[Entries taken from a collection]
=== Section Start ===

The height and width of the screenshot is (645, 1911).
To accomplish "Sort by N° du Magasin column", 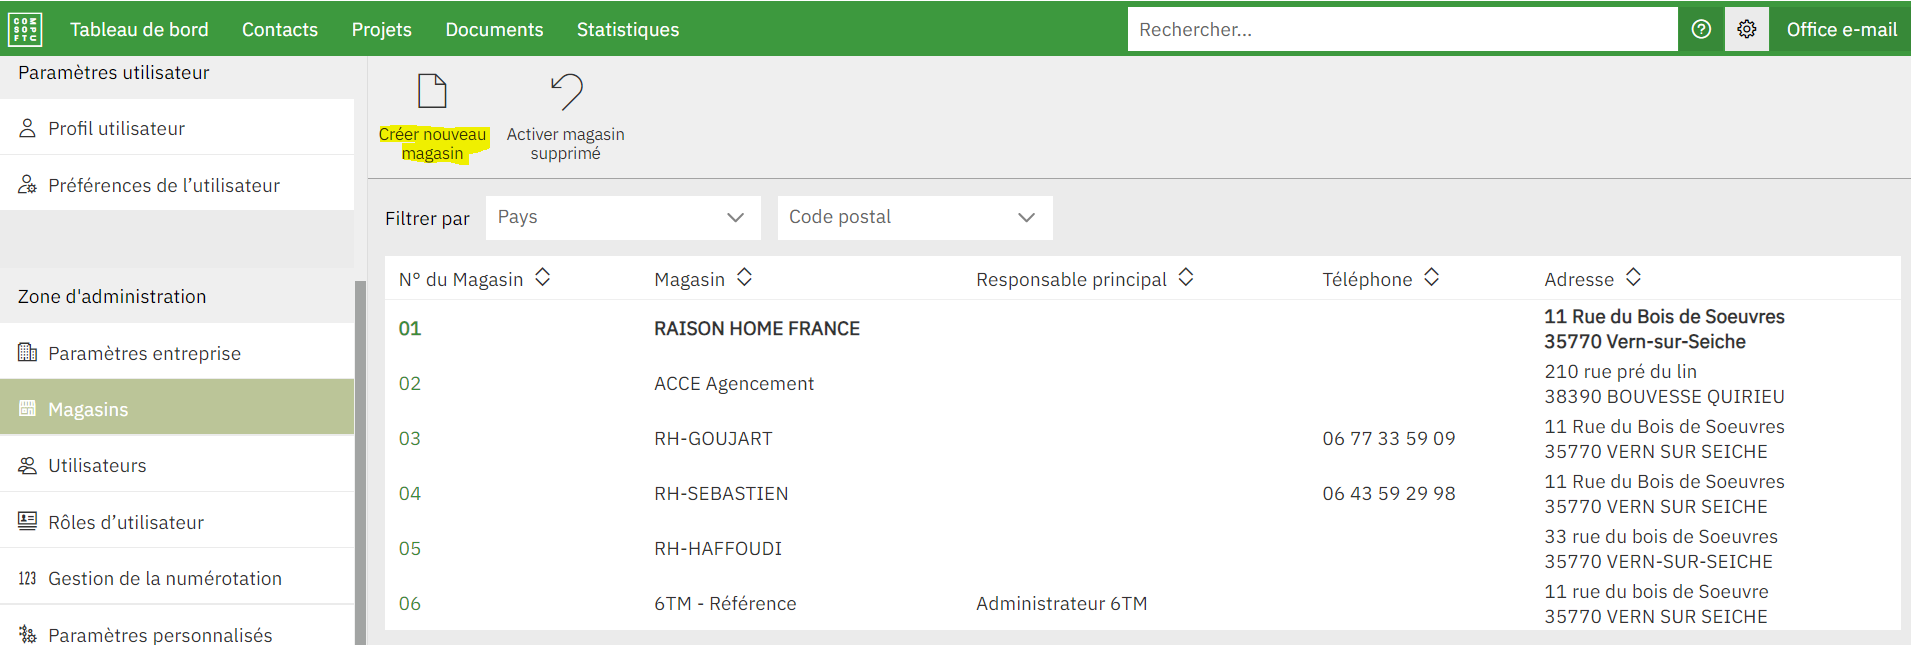I will click(543, 278).
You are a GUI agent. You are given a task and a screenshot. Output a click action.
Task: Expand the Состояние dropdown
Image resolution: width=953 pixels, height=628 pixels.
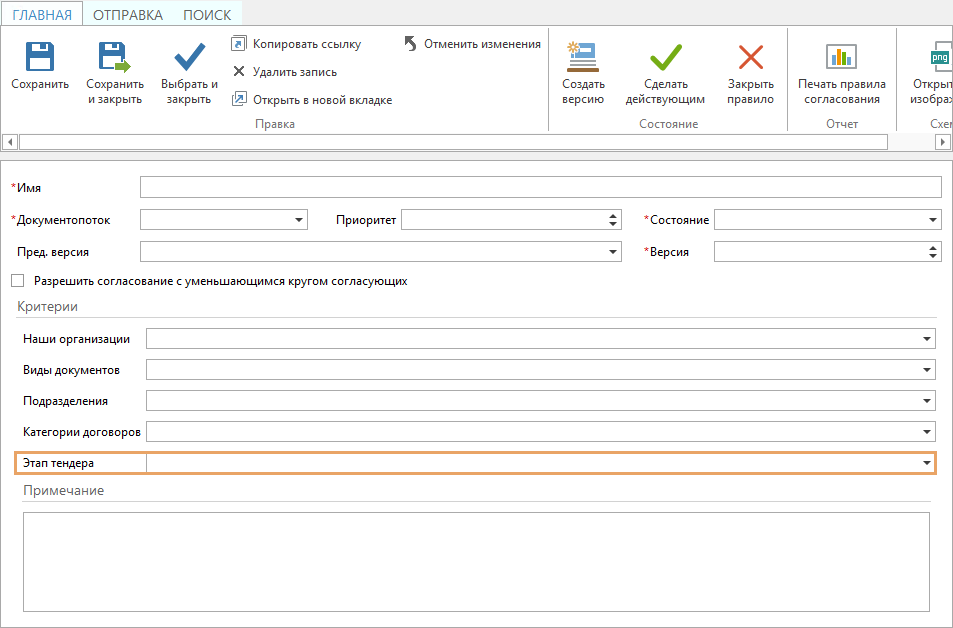933,220
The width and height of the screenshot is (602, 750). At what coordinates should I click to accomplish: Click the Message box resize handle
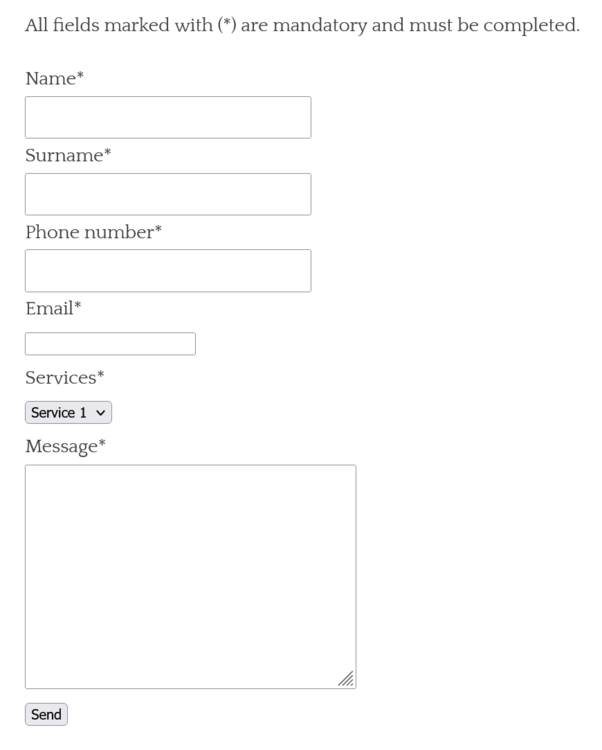click(x=346, y=679)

=== Section End ===

Exercise aim – Each line from the one with "You are a GUI" through the final line of the records must be copied exactly, with no pictures and no additional lines.

Response to this task –
You are a GUI agent. You are given a task and a screenshot. Output a click action.
Task: Expand the Состояние dropdown
Image resolution: width=953 pixels, height=628 pixels.
933,220
The width and height of the screenshot is (602, 750). At what coordinates should I click to accomplish: Click the Message box resize handle
click(x=346, y=679)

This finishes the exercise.